Given that Jeanne Crumly is opposed to the proposed TC Energy pipeline, we can appreciate the sentiment. But she and others who have decided not to negotiate with the company for a right of way shouldn’t have been surprised that this was coming.
Court records indicate that TC Energy, formerly TransCanada, has filed at least 90 lawsuits since Sept. 20 asking courts across Nebraska to assign appraisers to determine the cost of obtaining right of way for the 36-inch crude oil pipeline. That’s the first step in obtaining right of way via eminent domain, the legal process that allows the taking of property for public purposes.
A ruling by the Nebraska Supreme Court recently approved a route across Nebraska and cleared the way to begin the eminent domain process. The $8 billion pipeline will carry thick crude oil produced from the tar sands region of Canada across three states — Montana, South Dakota and Nebraska — before linking up with an existing pipeline that transports oil to refineries on the Gulf Coast.
There’s no question that eminent domain is not a palatable option when it is put into play, but it can be a necessary one to allow for projects in the public interest. Some would disagree that the pipeline meets that definition, but many others understand the benefits to be derived from creating the oil project.
The legal taking of personal property isn’t pleasant, but there are several things to remember.

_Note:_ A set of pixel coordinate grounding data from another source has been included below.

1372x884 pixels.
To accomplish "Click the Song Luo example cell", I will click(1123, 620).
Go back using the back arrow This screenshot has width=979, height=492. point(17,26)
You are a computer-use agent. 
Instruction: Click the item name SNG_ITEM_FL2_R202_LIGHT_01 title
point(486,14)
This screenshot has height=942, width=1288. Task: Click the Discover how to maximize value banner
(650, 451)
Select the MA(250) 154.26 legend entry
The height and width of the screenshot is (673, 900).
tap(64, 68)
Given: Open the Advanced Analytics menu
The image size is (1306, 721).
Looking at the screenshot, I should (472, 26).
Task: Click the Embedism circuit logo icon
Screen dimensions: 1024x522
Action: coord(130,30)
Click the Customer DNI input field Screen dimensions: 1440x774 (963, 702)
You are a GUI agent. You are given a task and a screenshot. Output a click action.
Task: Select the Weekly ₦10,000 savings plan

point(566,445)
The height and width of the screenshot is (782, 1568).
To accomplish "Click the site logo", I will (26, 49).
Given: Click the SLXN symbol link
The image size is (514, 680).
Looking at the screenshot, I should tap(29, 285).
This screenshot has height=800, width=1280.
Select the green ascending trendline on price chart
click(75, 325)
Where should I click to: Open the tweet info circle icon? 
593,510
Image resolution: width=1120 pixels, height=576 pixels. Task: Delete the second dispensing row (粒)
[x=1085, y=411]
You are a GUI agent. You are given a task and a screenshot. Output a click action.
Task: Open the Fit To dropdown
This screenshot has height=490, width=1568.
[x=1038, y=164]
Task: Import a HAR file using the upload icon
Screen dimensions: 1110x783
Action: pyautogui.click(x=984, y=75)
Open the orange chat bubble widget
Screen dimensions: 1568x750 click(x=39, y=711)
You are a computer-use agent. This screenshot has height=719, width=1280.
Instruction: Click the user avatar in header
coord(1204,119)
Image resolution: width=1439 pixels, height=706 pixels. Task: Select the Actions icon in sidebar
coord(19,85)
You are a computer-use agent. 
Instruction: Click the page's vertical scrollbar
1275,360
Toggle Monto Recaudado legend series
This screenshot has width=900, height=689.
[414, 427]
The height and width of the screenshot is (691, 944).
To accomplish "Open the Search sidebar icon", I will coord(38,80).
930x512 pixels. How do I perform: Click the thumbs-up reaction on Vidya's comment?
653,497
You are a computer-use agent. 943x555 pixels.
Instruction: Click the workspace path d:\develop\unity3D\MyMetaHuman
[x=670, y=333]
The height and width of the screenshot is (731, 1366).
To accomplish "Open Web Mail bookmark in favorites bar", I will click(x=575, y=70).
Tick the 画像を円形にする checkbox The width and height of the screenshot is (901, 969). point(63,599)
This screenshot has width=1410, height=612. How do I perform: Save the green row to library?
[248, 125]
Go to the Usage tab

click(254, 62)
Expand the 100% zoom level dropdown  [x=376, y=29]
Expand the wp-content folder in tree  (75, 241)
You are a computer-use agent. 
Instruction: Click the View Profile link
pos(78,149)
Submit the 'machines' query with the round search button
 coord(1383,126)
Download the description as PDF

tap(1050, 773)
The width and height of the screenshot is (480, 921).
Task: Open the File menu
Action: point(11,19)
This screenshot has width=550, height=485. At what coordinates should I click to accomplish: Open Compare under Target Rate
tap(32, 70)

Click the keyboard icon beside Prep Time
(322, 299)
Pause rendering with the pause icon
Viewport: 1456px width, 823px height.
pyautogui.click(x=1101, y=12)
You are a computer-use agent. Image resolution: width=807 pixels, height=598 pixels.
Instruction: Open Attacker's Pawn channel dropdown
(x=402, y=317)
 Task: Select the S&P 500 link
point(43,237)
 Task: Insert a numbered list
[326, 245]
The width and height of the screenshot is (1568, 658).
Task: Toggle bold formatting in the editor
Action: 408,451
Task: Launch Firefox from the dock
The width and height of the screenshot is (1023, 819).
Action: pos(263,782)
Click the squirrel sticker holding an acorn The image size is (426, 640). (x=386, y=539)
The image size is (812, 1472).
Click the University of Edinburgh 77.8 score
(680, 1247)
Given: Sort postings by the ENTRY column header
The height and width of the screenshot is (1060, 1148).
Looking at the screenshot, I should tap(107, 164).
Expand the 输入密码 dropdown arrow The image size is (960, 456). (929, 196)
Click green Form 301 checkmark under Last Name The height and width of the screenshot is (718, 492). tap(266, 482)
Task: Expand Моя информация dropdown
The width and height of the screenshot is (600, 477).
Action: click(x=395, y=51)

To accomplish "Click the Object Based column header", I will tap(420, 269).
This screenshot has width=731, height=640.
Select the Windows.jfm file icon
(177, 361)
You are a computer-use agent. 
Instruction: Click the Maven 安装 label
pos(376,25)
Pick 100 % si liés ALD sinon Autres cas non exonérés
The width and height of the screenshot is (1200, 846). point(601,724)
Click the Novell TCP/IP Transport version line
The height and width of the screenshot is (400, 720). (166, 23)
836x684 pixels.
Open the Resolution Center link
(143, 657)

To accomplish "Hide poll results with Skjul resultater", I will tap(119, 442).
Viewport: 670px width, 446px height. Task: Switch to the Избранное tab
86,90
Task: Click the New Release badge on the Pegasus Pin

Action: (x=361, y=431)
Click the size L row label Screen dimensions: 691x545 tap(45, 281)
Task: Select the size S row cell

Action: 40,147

In this case, the right of way being sought doesn’t preclude landowners from still farming or making use of their property. Land isn’t being ceded to anyone else; just a right of way is being granted.
In addition, TC Energy has worked diligently to negotiate fair — some would call them generous — voluntary agreements with landowners to provide the right of way.
In Montana and South Dakota, for example, 99 percent of the landowners along the proposed pipeline route agreed to such voluntary agreements. The majority of Nebraska landowners have, too.
It wouldn’t surprise us if opponents of the project try to use Nebraskans’ inherent dislike of eminent domain as a way to spur more opposition or roadblocks to the pipeline project. Let’s hope that effort isn’t successful.